--- REQUIRED ACTION ---
All of the data should be repeated exactly; pictures are not part of the copy.

Stored items
□ □ □

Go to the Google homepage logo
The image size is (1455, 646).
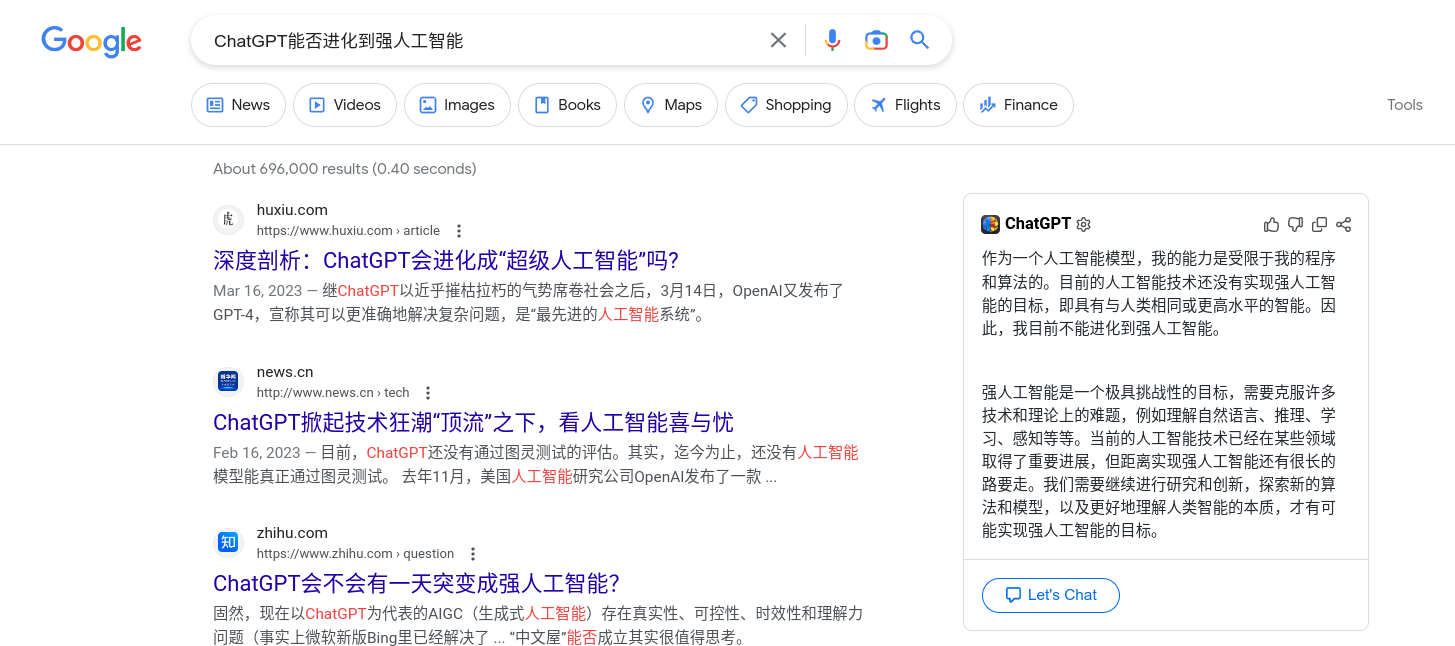(91, 41)
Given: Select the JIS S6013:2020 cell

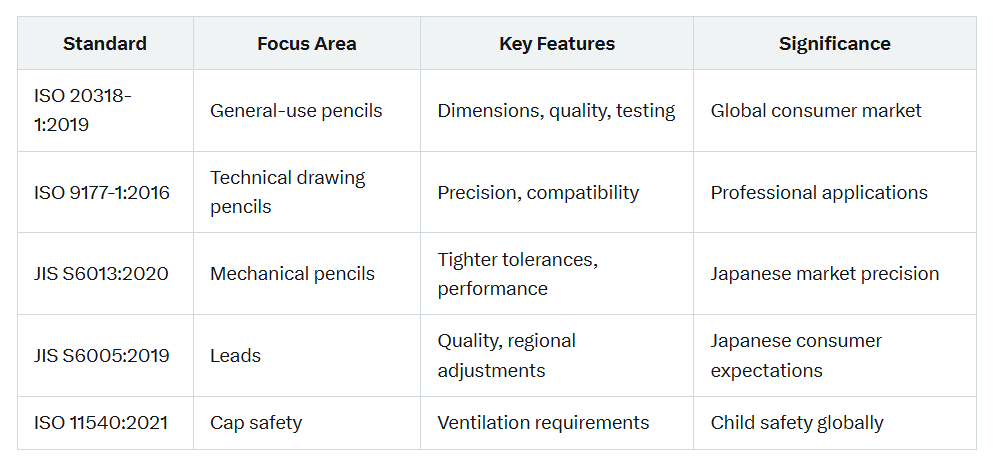Looking at the screenshot, I should point(105,273).
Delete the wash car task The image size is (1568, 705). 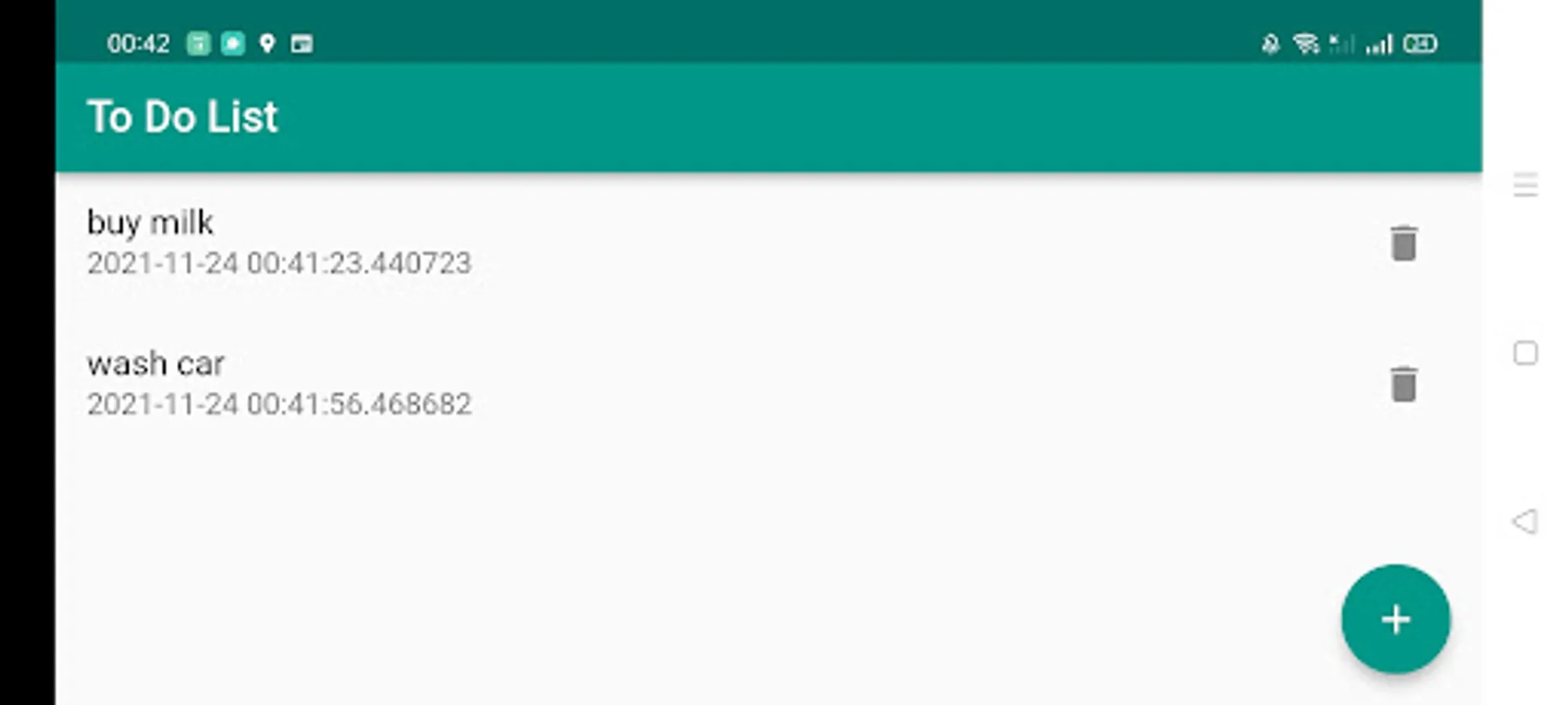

□ □ □

--- REPLY TO THE TASK ---
Go to the Google homepage logo
The image size is (1455, 646).
(91, 41)
Given: Select the JIS S6013:2020 cell

Looking at the screenshot, I should point(105,273).
Delete the wash car task The image size is (1568, 705). 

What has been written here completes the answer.